→ INFORMATION SUPPLIED
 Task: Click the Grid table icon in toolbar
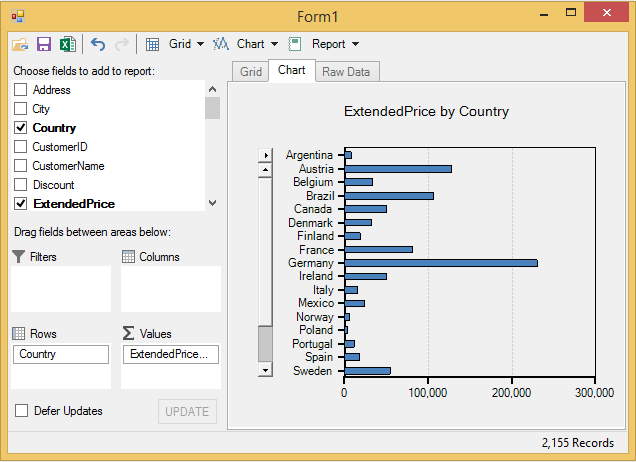153,44
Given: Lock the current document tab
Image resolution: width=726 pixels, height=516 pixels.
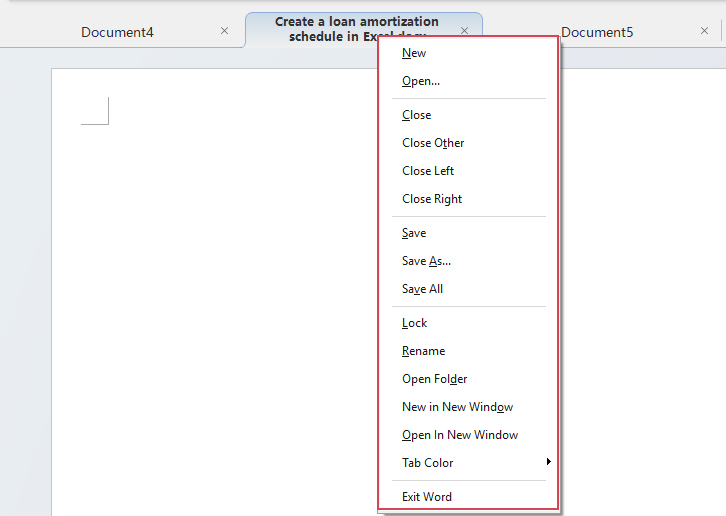Looking at the screenshot, I should [415, 323].
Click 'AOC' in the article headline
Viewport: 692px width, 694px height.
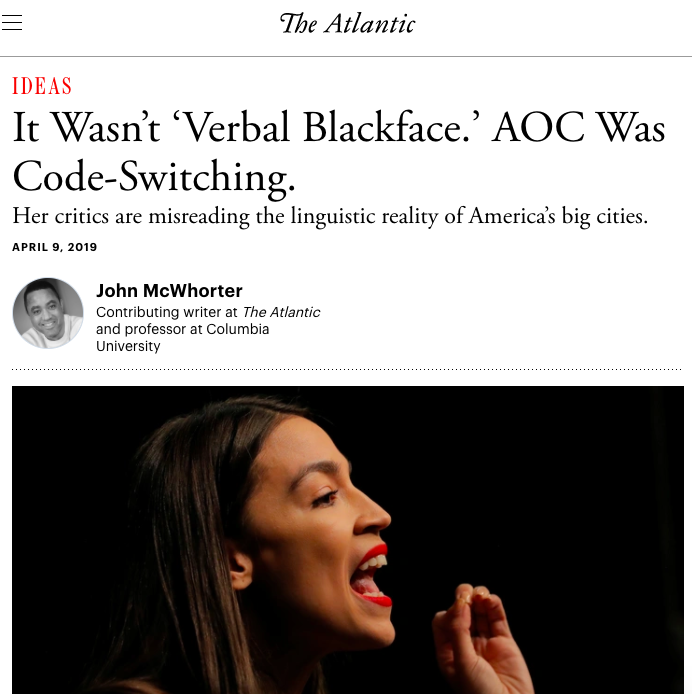coord(538,128)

→ PROBLEM DESCRIPTION
Convert the lines above into a JSON array of strings, one string per line, with blank lines omitted and the pictures excluded.

→ WRITTEN RESPONSE
[
  " Task: Click the Grid table icon in toolbar",
  "153,44",
  "Given: Lock the current document tab",
  "Image resolution: width=726 pixels, height=516 pixels.",
  "Looking at the screenshot, I should [415, 323].",
  "Click 'AOC' in the article headline",
  "Viewport: 692px width, 694px height.",
  "coord(538,128)"
]